Well, that’s exactly what Brightburn – the new film from writers Brian and Mark Gunn – is all about. If the Gunn name makes you think of James, don’t worry – he’s the producer of the film. David Yarovesky (The Hive) directs the new horror/anti-superhero story that his brother and cousin came up with.
Elizabeth Banks and David Denman star as the loving parents, or I should say, wannabe parents. The couple is unable to have children but as luck would have it, they are blessed with a baby boy, who literally falls from the sky. Their son Brandon seems to be a young genius as the movie opens. However, things start to take a turn for the worst, as Brandon starts to show signs that he may not be from this world. The parents dismiss the behavior early on as Brandon going through puberty, but it soon becomes clear that there is a much more sinister underlying problem.

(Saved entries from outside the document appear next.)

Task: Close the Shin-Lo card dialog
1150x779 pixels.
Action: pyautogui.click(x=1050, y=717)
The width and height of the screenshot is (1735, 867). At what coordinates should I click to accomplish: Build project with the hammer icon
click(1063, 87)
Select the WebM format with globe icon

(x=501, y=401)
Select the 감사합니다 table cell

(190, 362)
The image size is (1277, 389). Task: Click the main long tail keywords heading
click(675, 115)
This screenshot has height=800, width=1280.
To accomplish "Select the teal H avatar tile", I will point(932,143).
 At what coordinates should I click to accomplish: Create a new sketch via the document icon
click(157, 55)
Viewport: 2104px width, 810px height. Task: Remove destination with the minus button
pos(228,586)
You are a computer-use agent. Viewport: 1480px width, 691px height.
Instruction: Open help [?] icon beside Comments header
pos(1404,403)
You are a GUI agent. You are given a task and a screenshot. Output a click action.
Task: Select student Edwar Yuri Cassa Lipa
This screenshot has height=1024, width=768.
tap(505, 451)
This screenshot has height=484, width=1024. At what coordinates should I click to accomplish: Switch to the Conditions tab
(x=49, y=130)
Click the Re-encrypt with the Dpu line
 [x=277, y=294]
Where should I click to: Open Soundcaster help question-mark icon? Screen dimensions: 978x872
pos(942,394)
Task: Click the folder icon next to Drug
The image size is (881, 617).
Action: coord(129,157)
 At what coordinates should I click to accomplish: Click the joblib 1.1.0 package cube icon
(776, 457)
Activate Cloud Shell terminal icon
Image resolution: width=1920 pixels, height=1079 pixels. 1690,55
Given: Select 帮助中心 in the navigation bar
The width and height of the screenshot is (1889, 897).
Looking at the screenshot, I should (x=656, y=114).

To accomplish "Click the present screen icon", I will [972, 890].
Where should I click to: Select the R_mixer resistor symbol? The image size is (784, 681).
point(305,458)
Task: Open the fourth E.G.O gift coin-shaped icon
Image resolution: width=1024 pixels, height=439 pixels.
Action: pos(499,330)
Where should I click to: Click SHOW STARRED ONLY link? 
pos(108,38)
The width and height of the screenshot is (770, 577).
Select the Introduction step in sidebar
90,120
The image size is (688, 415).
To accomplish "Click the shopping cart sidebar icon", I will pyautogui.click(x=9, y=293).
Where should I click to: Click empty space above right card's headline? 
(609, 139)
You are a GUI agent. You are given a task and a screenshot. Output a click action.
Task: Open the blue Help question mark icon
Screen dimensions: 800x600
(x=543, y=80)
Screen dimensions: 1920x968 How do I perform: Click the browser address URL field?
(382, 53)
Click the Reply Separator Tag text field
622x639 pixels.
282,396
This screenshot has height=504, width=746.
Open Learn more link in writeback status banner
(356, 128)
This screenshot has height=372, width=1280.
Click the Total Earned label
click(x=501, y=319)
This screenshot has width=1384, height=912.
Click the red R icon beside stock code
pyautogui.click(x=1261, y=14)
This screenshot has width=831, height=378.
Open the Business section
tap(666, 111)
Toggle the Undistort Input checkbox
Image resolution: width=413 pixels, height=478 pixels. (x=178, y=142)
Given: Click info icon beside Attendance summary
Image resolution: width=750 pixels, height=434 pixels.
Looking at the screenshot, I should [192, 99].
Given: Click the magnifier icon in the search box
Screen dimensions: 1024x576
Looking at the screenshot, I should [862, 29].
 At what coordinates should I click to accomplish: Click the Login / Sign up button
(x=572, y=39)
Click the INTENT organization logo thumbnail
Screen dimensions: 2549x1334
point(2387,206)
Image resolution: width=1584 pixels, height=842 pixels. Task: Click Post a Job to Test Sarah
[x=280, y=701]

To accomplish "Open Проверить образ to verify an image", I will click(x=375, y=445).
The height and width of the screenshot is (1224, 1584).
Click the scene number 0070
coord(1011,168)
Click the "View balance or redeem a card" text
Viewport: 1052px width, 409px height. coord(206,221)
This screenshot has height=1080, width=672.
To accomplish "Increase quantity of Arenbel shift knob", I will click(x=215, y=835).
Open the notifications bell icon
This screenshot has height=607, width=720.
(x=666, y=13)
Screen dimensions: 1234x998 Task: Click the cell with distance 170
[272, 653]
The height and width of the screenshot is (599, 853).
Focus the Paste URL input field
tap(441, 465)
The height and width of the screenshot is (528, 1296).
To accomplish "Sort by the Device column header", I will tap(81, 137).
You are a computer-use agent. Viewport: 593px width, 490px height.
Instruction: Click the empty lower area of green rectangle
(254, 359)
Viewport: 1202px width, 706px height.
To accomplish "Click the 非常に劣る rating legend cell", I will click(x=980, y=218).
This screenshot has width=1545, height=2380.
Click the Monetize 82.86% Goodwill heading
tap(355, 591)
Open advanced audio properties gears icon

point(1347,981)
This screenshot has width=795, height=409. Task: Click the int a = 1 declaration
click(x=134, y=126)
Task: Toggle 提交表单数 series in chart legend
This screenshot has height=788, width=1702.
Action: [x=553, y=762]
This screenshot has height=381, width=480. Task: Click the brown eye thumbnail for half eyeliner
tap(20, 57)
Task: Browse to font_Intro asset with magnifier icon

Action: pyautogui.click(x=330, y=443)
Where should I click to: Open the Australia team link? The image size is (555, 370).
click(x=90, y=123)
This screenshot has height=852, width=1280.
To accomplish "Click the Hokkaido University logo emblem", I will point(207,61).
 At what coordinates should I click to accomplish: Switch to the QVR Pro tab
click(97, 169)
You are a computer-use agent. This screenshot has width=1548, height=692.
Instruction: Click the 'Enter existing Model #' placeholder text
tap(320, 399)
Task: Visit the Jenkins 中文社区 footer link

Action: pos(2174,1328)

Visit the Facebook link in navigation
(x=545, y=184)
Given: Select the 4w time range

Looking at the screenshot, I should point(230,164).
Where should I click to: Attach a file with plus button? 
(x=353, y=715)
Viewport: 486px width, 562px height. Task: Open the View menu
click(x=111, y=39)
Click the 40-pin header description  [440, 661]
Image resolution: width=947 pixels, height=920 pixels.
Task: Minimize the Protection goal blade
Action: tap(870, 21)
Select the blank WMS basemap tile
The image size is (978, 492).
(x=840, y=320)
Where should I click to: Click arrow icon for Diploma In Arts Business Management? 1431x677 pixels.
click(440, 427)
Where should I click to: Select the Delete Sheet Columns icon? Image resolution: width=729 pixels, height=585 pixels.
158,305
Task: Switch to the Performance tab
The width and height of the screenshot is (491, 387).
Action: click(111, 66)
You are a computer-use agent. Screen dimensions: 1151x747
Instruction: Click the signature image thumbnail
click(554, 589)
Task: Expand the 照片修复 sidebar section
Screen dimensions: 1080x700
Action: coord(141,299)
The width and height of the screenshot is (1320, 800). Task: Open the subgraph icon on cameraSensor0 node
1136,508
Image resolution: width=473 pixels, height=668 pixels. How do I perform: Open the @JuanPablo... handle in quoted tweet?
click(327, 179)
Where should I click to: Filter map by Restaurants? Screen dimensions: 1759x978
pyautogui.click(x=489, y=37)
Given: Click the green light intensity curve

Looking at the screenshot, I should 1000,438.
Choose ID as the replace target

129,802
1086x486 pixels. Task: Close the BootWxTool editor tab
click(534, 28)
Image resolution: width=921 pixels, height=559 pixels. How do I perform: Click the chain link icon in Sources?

The film moves quickly, clocking in at a swift 91 minutes. My one criticism of the film is, I would have liked to see more of Brandon’s back story. But other than that, Brightburn is a well-made horror film. There are plenty of jumpy moments, scares and gore. Speaking of gore, there is one scene that is so gory it’s nearly unwatchable. It shows just how brutally evil Brandon is.
While most horror films go light on the dialogue, Brightburn doesn’t stoop down to the dumb dialogue we have become accustomed to in horror films. I actually cared about the characters in the film. While you quietly hope there is some good in Brandon, it becomes clear that good doesn’t always win.
Made on a modest budget, there isn’t an overabundance of expensive effects. But the flying scenes and other visuals are well done.
While James Gunn is mostly known for the Guardians of the Galaxy films, horror fans will surely remember his early film Slither, which was also underrated and flew under the radar of many filmgoers. While he may not be directing, Yarovesky does a fine job with Brian and Mark’s script. I just hope the film doesn’t get overlooked by audiences with big-budget action flicks currently filling theaters.
Do yourself a favor and go to your local cinema to check out a film with an original and creative concept. For comic book fans, Brightburn really comes off as a dark and twisted ode to Superman.